Secator docs
  • GETTING STARTED
    • Introduction
    • Installation
    • CLI Usage
    • Library usage
    • Configuration
    • Examples
      • 5 minutes secator session
  • RUNNER OPTIONS
    • Global options
    • Meta options
    • Input formats
    • Output options
  • IN-DEPTH
    • Philosophy & design
    • Distributed runs with Celery
    • Concepts
      • Output types
      • Proxies
      • Exporters
      • Runners
      • Drivers
      • Profiles
    • Deployment
  • For developers
    • Development setup
    • Writing tasks
      • Integrating an external command
        • Parsing JSON lines
        • Parsing raw standard output
        • Parsing output files
        • Example: integrating ls
        • Example: cat hunters
      • Integrate custom Python code [WIP]
      • Advanced options
    • Writing workflows
    • Writing scans [WIP]
Powered by GitBook
On this page
  • Bigdog
  • Cat hunters category
  • Cat output type
  • CatHunter category
  • Tools implementation

Was this helpful?

  1. For developers
  2. Writing tasks
  3. Integrating an external command

Example: cat hunters

... or how to integrate groups of tasks with similar options.

This section will present a more complex use case where we have three commands: bigdog, catkiller and eagle which purpose is to find cats.

We will start by integrating bigdog to secator before realizing that most options can be mutualized between the three tools, and a common output type Cat can be created for all three.

Bigdog

Let's suppose we have a fictional utility called bigdog which purpose is to hunt cats on the internet. We want to add bigdog to secator.
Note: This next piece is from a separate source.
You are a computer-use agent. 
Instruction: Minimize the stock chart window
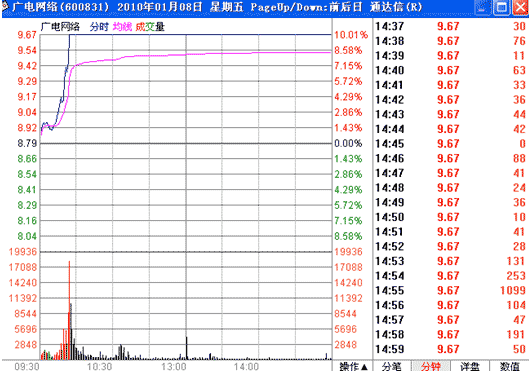coord(483,8)
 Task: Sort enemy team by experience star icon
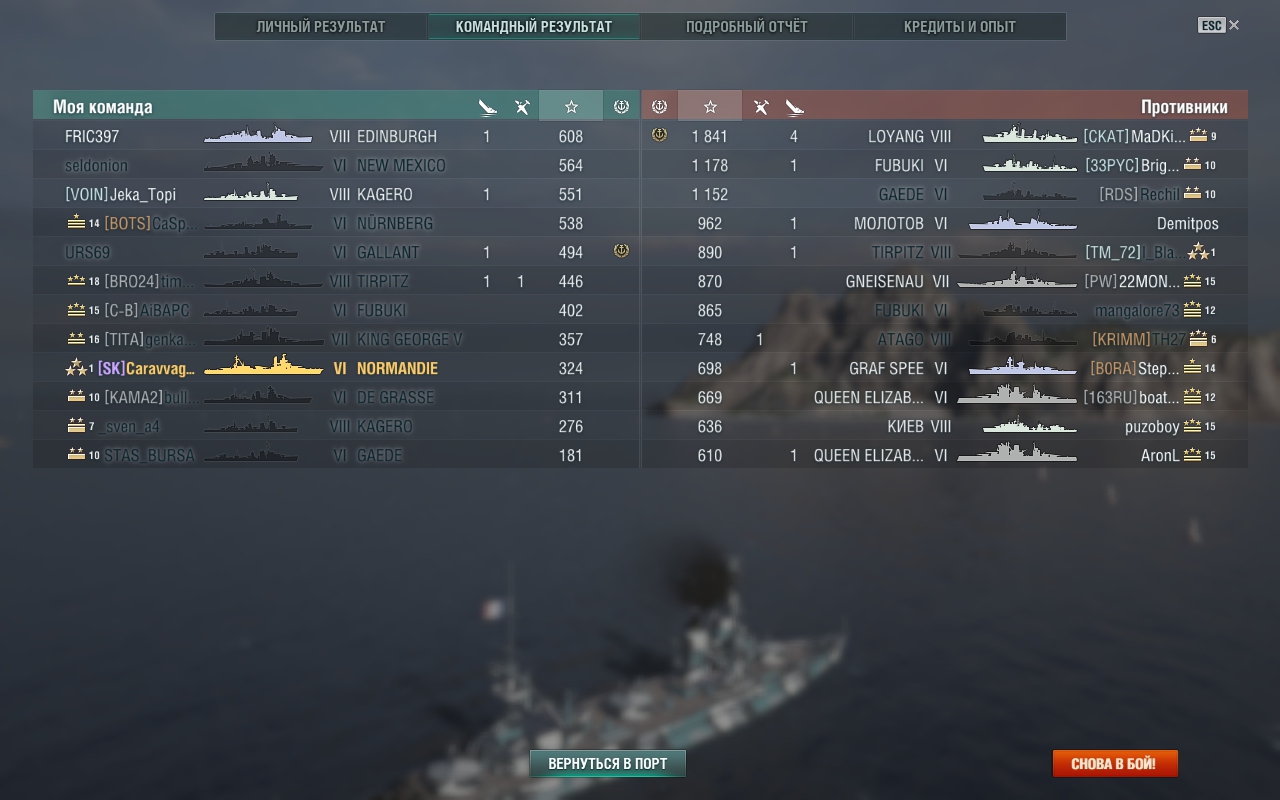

Here are some of bigdog's options:

bigdog can be run on a single site using -site:

$ bigdog -site loadsofcats.com
   / \__
  (    @\___   =============
  /         O  BIGDOG v1.0.0
 /   (_____/   =============
/_____/
garfield [boss, 14]
tony [admin, 18]

bigdog can be run on a list of sites using -list:

$ bigdog -list sites.txt -json
   / \__
  (    @\___   =============
  /         O  BIGDOG v1.0.0
 /   (_____/   =============
/_____/
garfield [boss, 14]
romuald [minion, 5]
tony [admin, 18]

bigdog can output JSON lines using -json:

$ bigdog -site loadsofcats.com -json
   / \__
  (    @\___   =============
  /         O  BIGDOG v1.0.0
 /   (_____/   =============
/_____/
{"name": "garfield", "age": 14, "host": "loadsofcat.com", "position": "boss"}
{"name": "tony", "age": 18, "host": "loadsofcats.com", "position": "admin"}

A basic definition of bigdog using basic secator concepts will be:

secator/tasks/bigdog.py
from secator.runners import Command
from secator.decorators import task


@task
class bigdog(Command):
    cmd = 'bigdog'
    json_flag = '-json'
    input_flag = '-site'
    file_flag = '-list'

You can now run bigdog from the CLI or the library:

secator x bigdog --help
secator x bigdog loadsofcats.com
from secator.tasks import bigdog

# Get all results as a list, blocks until command has finished running
bigdog('loadsofcats.com').run()
[
    {"name": "garfield", "age": 14, "host": "loadofcats.com", "position": "boss"},
    {"name": "tony", "age": 18, "host": "loadsofcats.com", "position": "admin"}
]

# Get result items in real-time as they arrive to stdout
for cat in bigdog('loadsofcats.com'):
    print(cat['name'] + '(' + cat['age'] + ')')

# Will print
garfield (14)
tony (18)

Okay, this is a good start.

Now what if the bigdog command has some more options that you would like to integrate ?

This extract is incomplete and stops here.